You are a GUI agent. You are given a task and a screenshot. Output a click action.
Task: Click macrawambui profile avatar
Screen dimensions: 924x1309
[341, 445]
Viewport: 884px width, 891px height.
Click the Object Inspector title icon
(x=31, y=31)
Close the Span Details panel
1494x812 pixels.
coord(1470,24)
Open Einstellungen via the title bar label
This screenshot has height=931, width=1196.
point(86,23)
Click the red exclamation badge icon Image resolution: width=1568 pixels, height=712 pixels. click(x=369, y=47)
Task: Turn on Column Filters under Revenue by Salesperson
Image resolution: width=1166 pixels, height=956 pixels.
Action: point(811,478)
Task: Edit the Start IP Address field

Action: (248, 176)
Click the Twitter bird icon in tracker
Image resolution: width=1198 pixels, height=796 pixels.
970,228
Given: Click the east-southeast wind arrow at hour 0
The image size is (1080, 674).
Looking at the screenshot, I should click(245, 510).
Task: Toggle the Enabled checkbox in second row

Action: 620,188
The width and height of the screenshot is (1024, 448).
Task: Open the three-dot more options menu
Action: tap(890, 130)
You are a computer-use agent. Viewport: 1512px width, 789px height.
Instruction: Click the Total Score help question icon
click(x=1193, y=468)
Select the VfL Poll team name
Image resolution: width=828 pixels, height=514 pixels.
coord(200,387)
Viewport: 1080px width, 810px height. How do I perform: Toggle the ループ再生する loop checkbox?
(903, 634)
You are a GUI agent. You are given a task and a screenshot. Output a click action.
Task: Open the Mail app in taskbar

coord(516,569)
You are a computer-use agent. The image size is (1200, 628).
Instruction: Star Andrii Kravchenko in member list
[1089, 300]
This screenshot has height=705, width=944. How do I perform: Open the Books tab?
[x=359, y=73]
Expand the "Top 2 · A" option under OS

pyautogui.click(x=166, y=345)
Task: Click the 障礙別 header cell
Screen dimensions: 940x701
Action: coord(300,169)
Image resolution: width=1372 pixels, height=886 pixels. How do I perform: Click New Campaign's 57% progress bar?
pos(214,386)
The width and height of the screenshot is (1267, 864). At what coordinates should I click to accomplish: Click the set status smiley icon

++++++++++++++++++++

- [Exercise details]:
Show me every line of the entries above that holds "agent".

- [Result of this task]:
You are a GUI agent. You are given a task and a screenshot. Output a click action.
You are a computer-use agent. Viewport: 1512px width, 789px height.
You are a GUI agent. You are given a task and a screenshot. Output a click action.
You are a computer-use agent. The image size is (1200, 628).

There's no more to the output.